Personal information
- Full name: Haruki Junior Kanashiro Culquimboz
- Date of birth: 11 September 1977 (age 48)
- Place of birth: Lima, Peru
- Height: 1.79 m (5 ft 10 in)
- Position: Goalkeeper

Senior career*
- Years: Team / Apps / (Gls)
- 2000–2003: Deportivo AELU
- 2004: Sport Ancash
- 2005–2008: La Peña Sporting
- 2009: Sport Boys
- 2009–2011: León de Huánuco / 3 / (0)
- 2013: Alianza Universidad
- 2014: Alianza Cristiana

= Haruki Kanashiro =

Peruvian footballer (born 1977)

Haruki Kanashiro Culquimboz (born 11 September 1977 in Lima) is a Peruvian former professional footballer who played as a goalkeeper. He played for León de Huánuco in the first division when they finished as the national runner-up in the championship.

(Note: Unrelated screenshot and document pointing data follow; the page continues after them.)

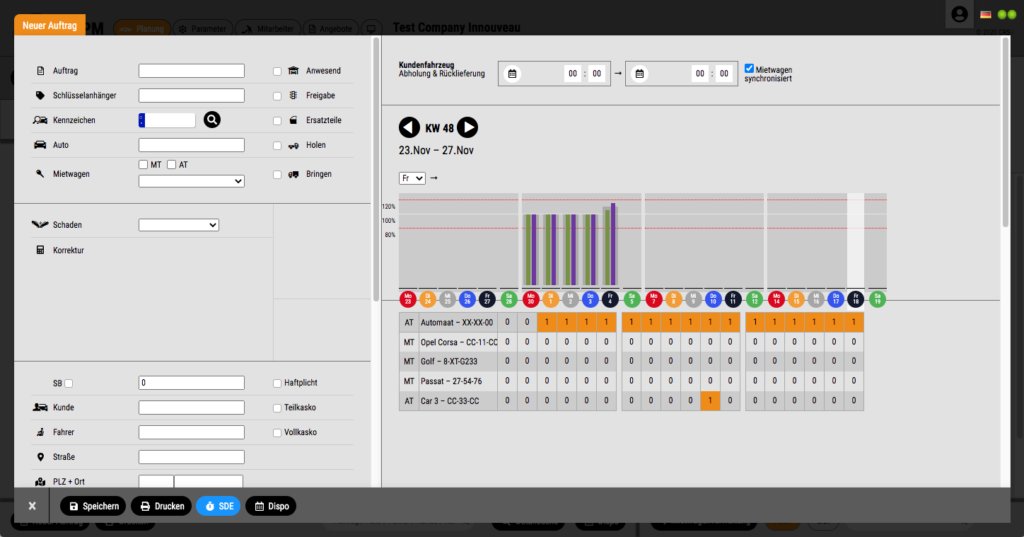Screen dimensions: 1024x537
Task: Go to previous calendar week arrow
Action: coord(409,127)
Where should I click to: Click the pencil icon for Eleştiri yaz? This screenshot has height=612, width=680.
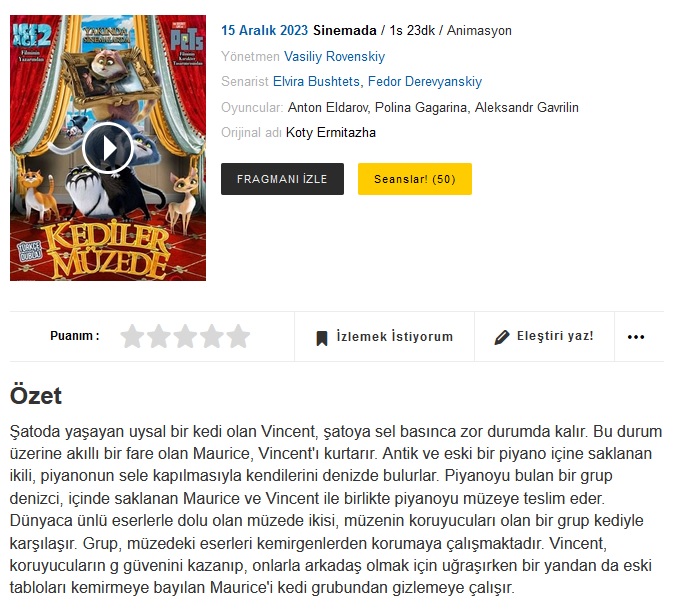tap(502, 337)
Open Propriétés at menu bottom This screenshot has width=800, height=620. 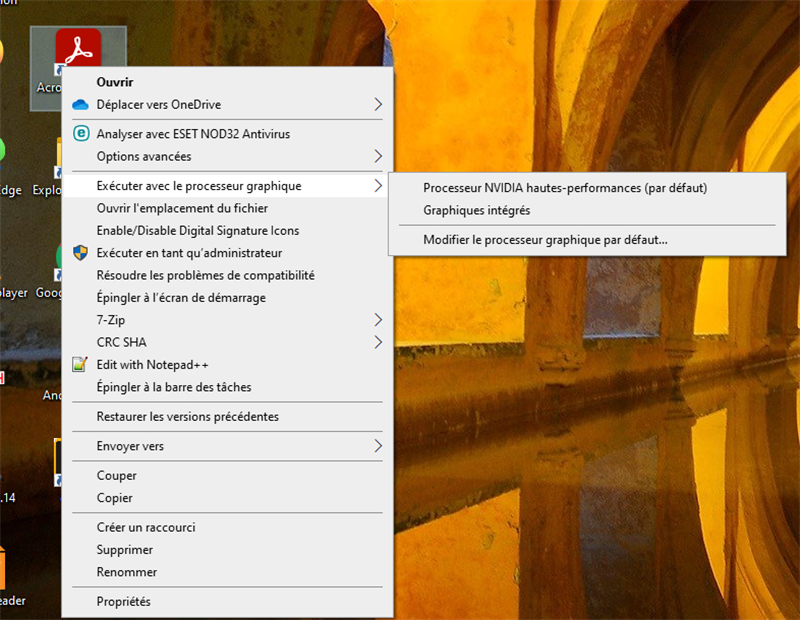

He is of Japanese descent. After retiring as a player, he became a youth football coach.

==Club career==
Kanashiro started out his career in 2000 with Deportivo AELU, playing for them until 2003.

Then he would have a spell with Sport Ancash in 2004. The following year he joined La Peña Sporting and featured for them until 2008.

Then in January 2009 Kanashiro joined León de Huánuco. He played eight matches in the National Stage in Huánuco's championship win of the 2009 Copa Perú.

The following season, he made his league debut in the Torneo Descentralizado under manager Franco Navarro.